Figure 12: Revenue Breakdown 2022, by region and operation. Source: Bloomberg Finance L.P., Annual report 2022

The majority of the company’s revenues, accounting for nearly three-quarters, are derived from its North America and Australia cruise operations. Another significant portion, comprising one-fourth of the revenues, comes from Europe and Asia operations, while the remaining revenue is attributed to Cruise Support and Tour & Other segments.

In terms of revenue by region, North America stands out as the largest contributor, accounting for approximately 60% of the total revenue. Europe follows as the second most significant region, contributing around 30% of the revenue. The remaining revenue is generated from Australia, Asia, and other regions.

Trade Structure

In order to benefit monetarily from the investment thesis outlined thus far, we would use an options strategy, to be more precise a bull call spread – a bullish options strategy based on the simultaneous buying and selling of call options with the same maturity but different strike prices, where both the possible profit and the possible loss are limited.

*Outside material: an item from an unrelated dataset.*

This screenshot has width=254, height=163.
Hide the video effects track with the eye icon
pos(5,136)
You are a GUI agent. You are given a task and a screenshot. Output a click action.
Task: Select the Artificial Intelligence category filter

We choose options expiring on January 19, 2024, which gives us an investment horizon of about 7 months. At our chosen strike prices of $17.50 and $20.00, we would make a profit from the moment the stock rises above $18.22. If the stock trades above $20 on the expiration date, we would make the maximum profit of $2,670, if the stock trades below $17.50, we would have to book the maximum loss of -$1,080, giving us a reward-to-risk ratio of 3.
Figure 13: P&L Bull Call Spread. Source: Bloomberg Finance L.P.

Disclaimer The information set forth herein has been obtained or derived from sources generally available to the public and believed by the authors to be reliable, but the authors do not make any representation or warranty, express or implied, as to its accuracy or completeness. The information is not intended to be used as the basis of any investment decisions by any person or entity. This information does not constitute investment advice, nor is it an offer or a solicitation of an offer to buy or sell any security. This report should not be considered to be a recommendation by any individual affiliated with WUTIS – Trading and Investment Society e.V.